Monday 30 November 2009

Week 8 - Information Retrival

Defining Information Retrieval (IR) has many variations. This seeking can be conscious or sub conscious. Information-seeking behaviour is the process of finding information relevant to the task at hand, given the state of the cognitive environment (Wilson 1999)

Formal definititions of IR can be grouped:

The Users perspective – resolving their anomalous state of knowledge (ASK) – Belkin, Oddy and Brooks (1982).
The System – Software and hardware. Persistent storage, processing and retrieval.
The Sources – Presentation.. Eg. Reuters, AFP, Dialogue who supply information.

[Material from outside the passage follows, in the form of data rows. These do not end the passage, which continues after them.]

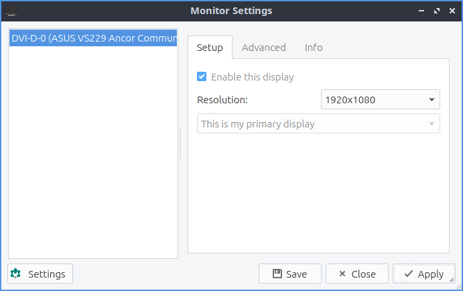Toggle the Enable this display checkbox
The width and height of the screenshot is (463, 291).
202,77
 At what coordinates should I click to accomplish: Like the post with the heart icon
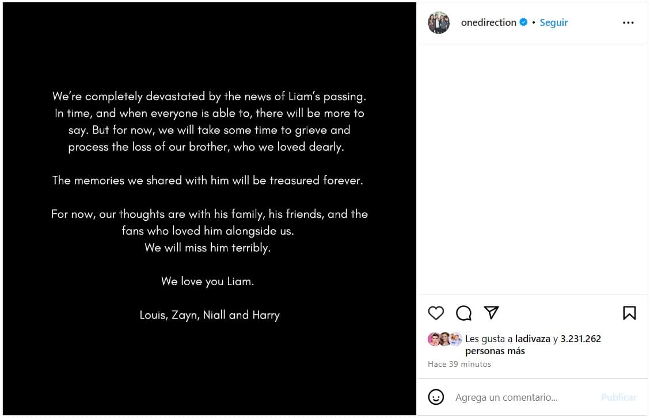click(x=436, y=313)
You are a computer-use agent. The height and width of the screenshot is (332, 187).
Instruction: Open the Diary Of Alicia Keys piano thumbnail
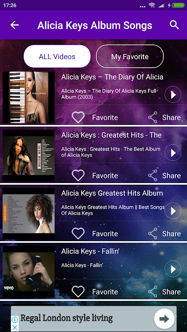[28, 98]
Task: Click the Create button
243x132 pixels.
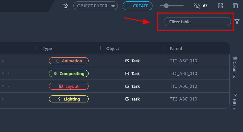Action: (137, 6)
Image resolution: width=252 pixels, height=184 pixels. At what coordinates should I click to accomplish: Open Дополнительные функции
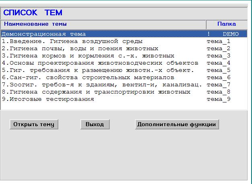(177, 125)
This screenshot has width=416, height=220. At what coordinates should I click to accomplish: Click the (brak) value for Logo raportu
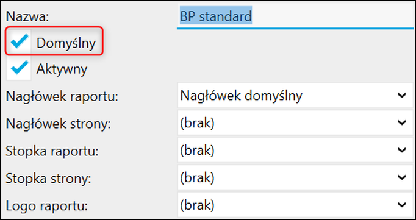click(197, 205)
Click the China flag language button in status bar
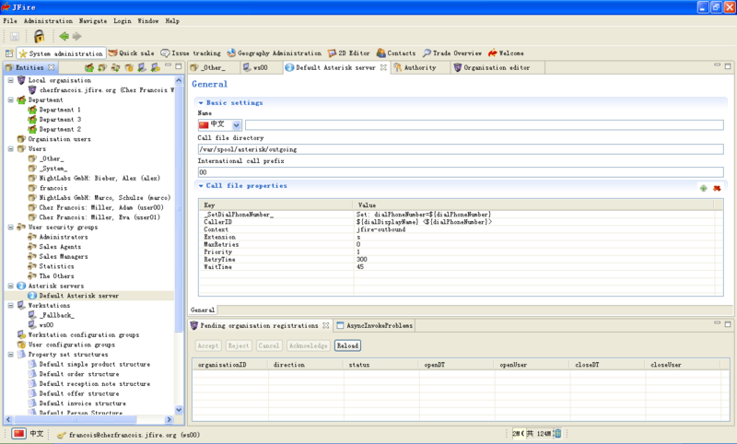The image size is (737, 444). tap(18, 434)
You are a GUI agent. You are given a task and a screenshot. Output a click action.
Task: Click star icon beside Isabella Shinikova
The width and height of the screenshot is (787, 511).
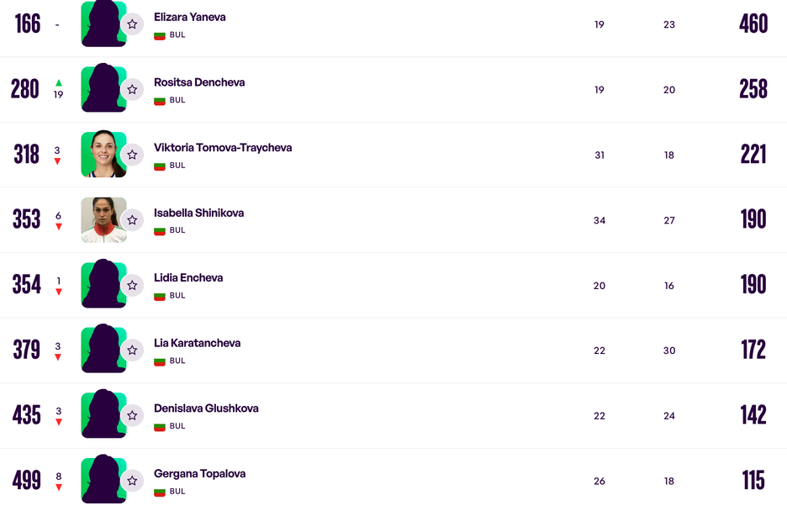[132, 219]
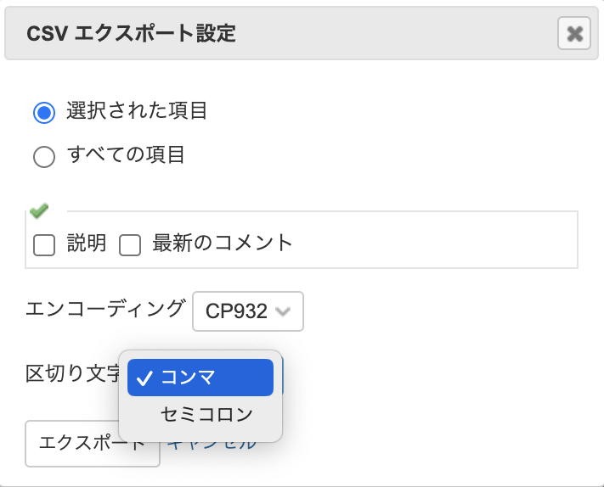Image resolution: width=604 pixels, height=487 pixels.
Task: Click the すべての項目 label text
Action: (x=126, y=155)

Needs can also be classified:

Known Item retrieval – I want to know about the film ‘Orient Express’.
Fact retrieval – Time of trains from Weybridge to Waterloo.
Subject – How often did the trains run on time last year?
Exploratory – What information can be found about types of trains in Britain?

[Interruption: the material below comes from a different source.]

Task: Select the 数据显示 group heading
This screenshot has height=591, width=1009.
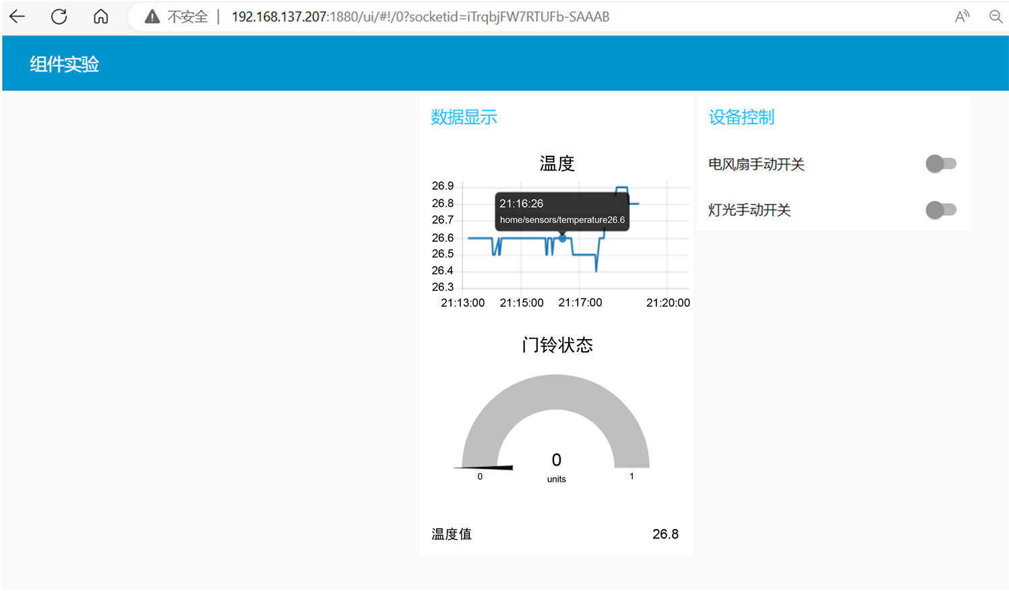Action: click(x=464, y=117)
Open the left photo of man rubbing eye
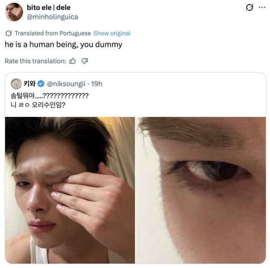The height and width of the screenshot is (268, 270). 70,190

Indexing keywords or concepts allows users to find what they’re looking for. It is important to identify appropriate fields. In the example above this could be destination stations, departure stations, times of trains, types of trains.

Metadata such as the Dublin Core is one form. One must also identify the words (parsing). How you identify: digits, non a-z characters in words, Case, compound words and characters.

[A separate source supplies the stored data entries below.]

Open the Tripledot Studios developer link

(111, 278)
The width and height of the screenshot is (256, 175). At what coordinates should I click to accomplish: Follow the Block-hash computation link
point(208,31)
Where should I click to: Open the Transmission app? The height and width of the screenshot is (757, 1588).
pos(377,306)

It may be useful to remove stop words, to, be, or, not, and etc. Stemming can also prove valuable such as: water, waters, watered and watering all conflate to water.

Specifying a list of synonyms can also provide more accurate results. At NPIA we refer to The Neighbourhood Policing team, aka Citizen Focus team or Local Force Policing. All relevant terms.

Index structures used are with various advantages and disadvantages. There are also two main types of searching, exact and best match. Exact for targeted specific or narrow searches, best match is when the user asks for various possibilities.

To retrieve information from my blog I needed to index the information appropriately by applying appropriate tags. All my entries have been tagged with DITA and relevant subject tags. Thereby providing quick access for each week’s entries.